> _Task instructions_
(a) Answer these questions from the DC/OS architecture text.
(i) How many layers does DC/OS have?
(ii) Where can the Infrastructure Layer run?
(iii) Through what can users access DC/OS?
(b) Write out the part of the DC/OS architecture text that opens with the words containing "You put your" and closes with "can be accessed.".

> _Text_
+===+

DC/OS: The Architecture #2

Reading Time: 5 minutes

In my previous post, we have gone through the type of nodes, tasks and the distributed process management. Now we’re going under the hood to explore the components which make DC/OS what it is.

You’ll find the basic working of each component here. Let me show you around…


First, let’s check out the map we’re going to follow in order to get where we want to. Although, we’re only going to take a stroll here still one should be aware of where they are.

The following are the floors of this huge establishment. There are 3 floors.

We have 3 layers :

  • Software Layer – The place where all the services are managed. Installation of services through packages is done here. A user may also install their own apps here. Examples of services – Databases, Log aggregators, CI tools, SCM etc.
  • Platform Layer – Who makes the puppets dance? Puppeteer. To provide the services with basic services like an OS on your machine. All these components do the in this layer do the same thing and This is what we will extend to discuss in this post.
  • Infrastructure Layer – This is your cluster. The collection of machines where DC/OS runs. It can be on a cloud or a physical Machine.

You put your application on Software Layer, Platform Layer will provide basic support to your application and provide you with stats to monitor app’s performance & Infrastructure Layer is where your DC/OS will run.

In order to Use DC/OS, User’s have the GUI or the CLI conduit through which DC/OS can be accessed.

Let’s focus on the platform layer and see how it behaves as if it’s an OS.

+===+

> _Raw data_
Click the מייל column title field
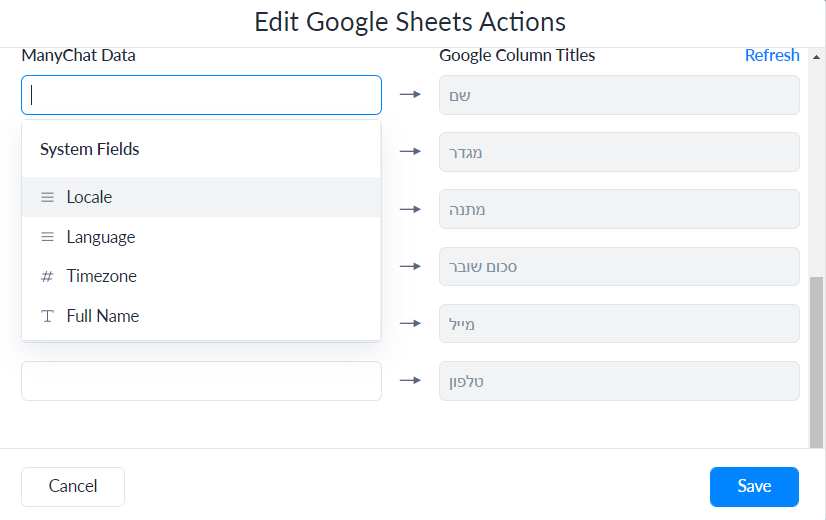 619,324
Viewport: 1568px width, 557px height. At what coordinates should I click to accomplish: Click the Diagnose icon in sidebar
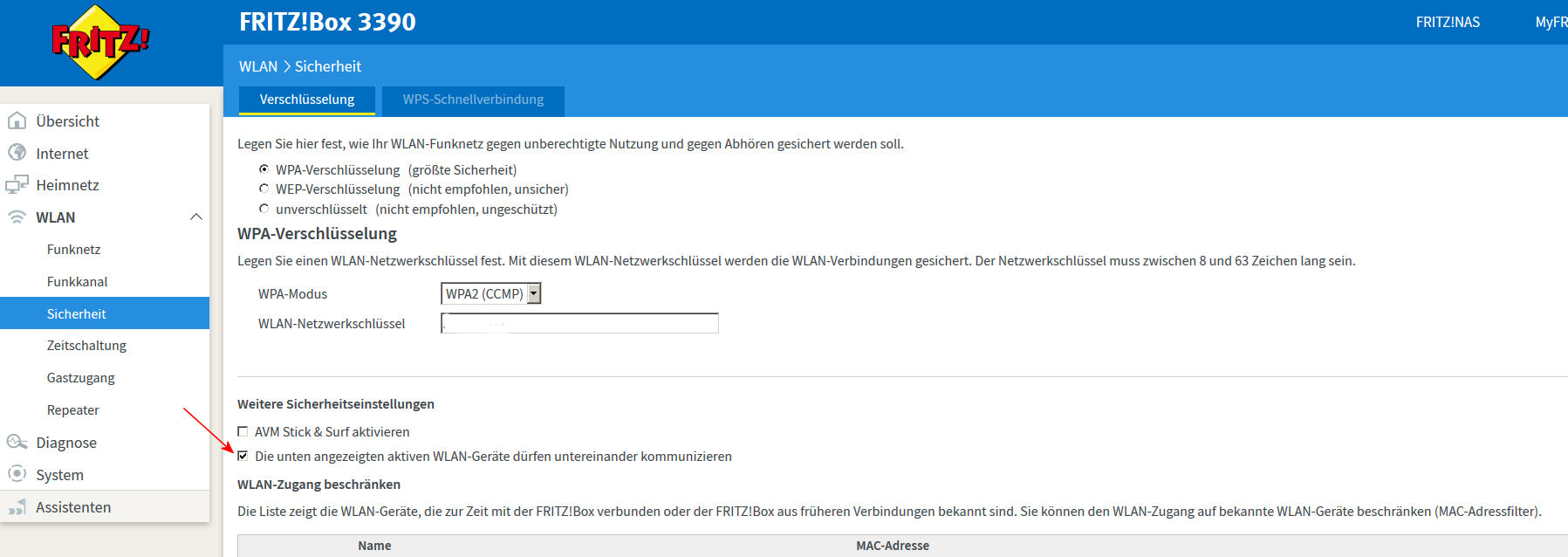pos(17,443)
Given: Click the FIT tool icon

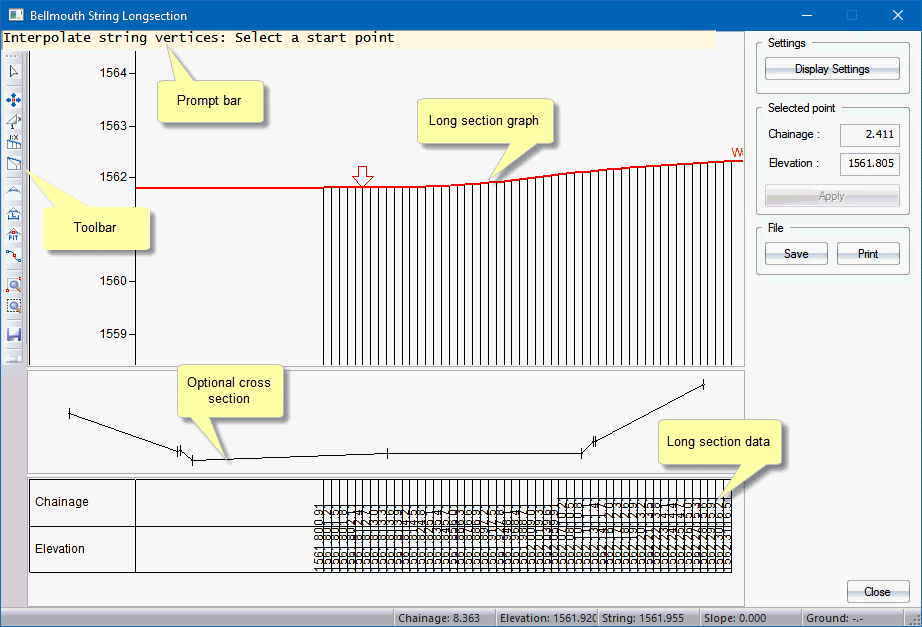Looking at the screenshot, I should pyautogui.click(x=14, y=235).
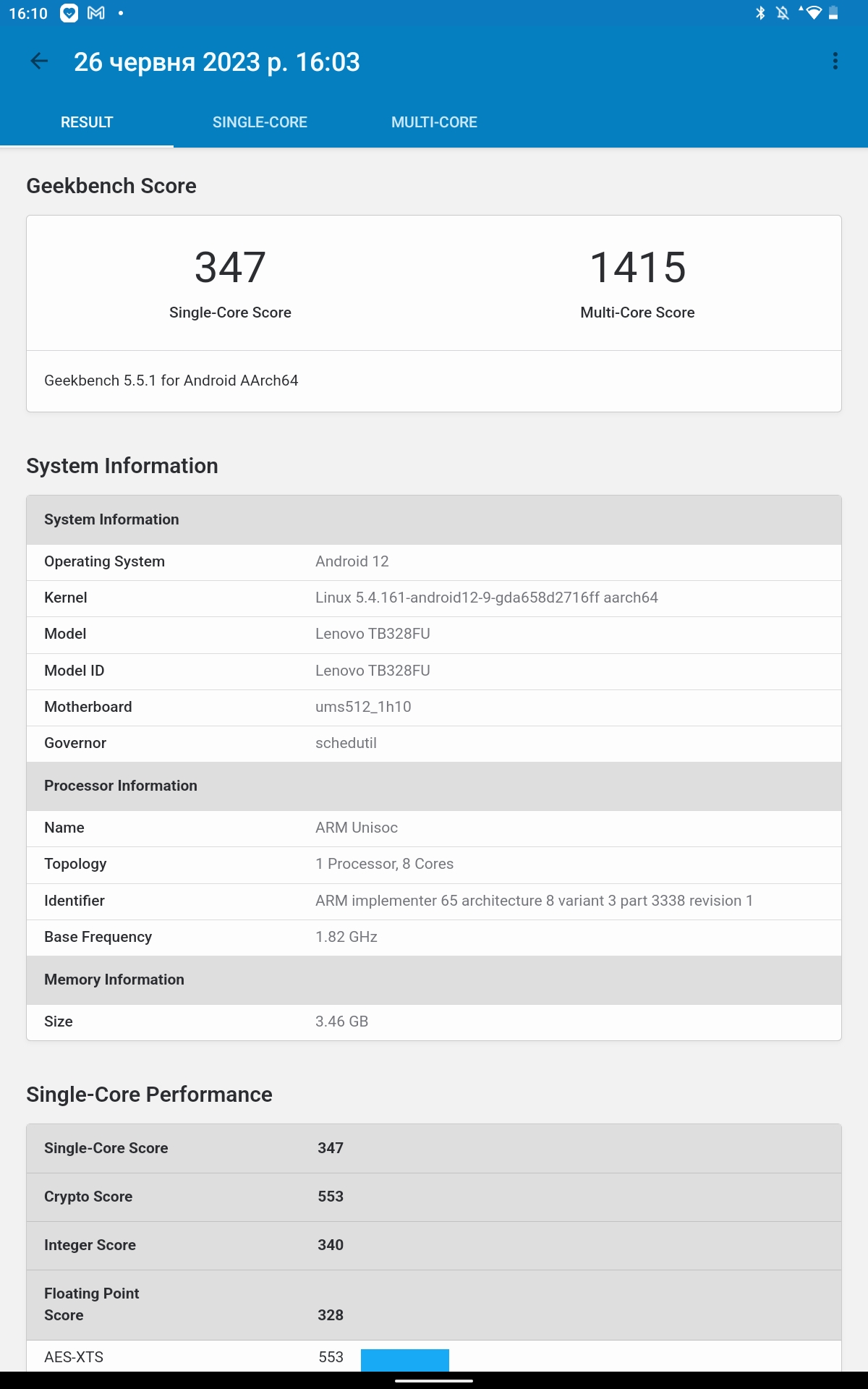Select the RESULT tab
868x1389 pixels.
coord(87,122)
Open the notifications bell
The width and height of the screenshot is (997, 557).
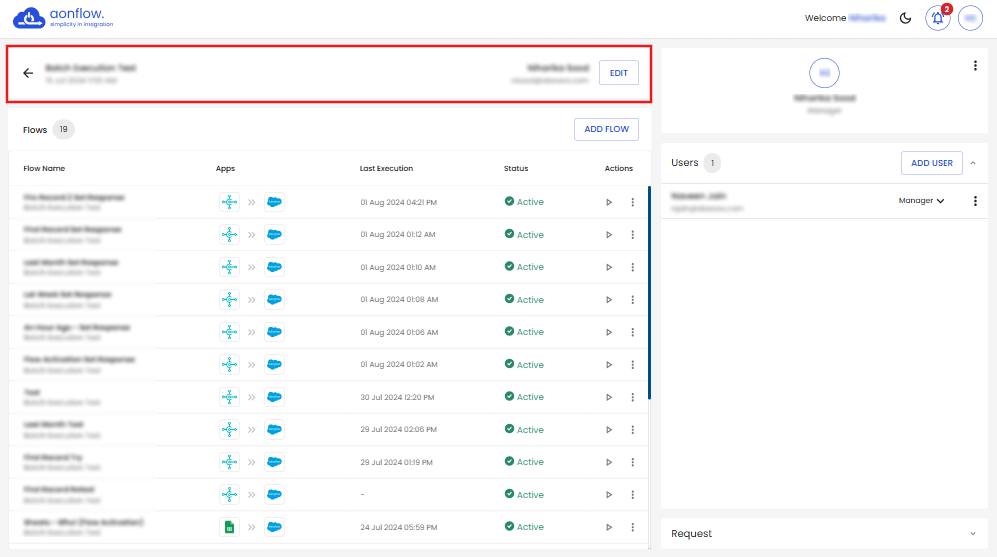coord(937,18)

+===+

> _Solutions in order_
(a)
(i) Three.
(ii) On a cloud or a physical machine.
(iii) The GUI or the CLI.

(b)
You put your application on Software Layer, Platform Layer will provide basic support to your application and provide you with stats to monitor app’s performance & Infrastructure Layer is where your DC/OS will run.

In order to Use DC/OS, User’s have the GUI or the CLI conduit through which DC/OS can be accessed.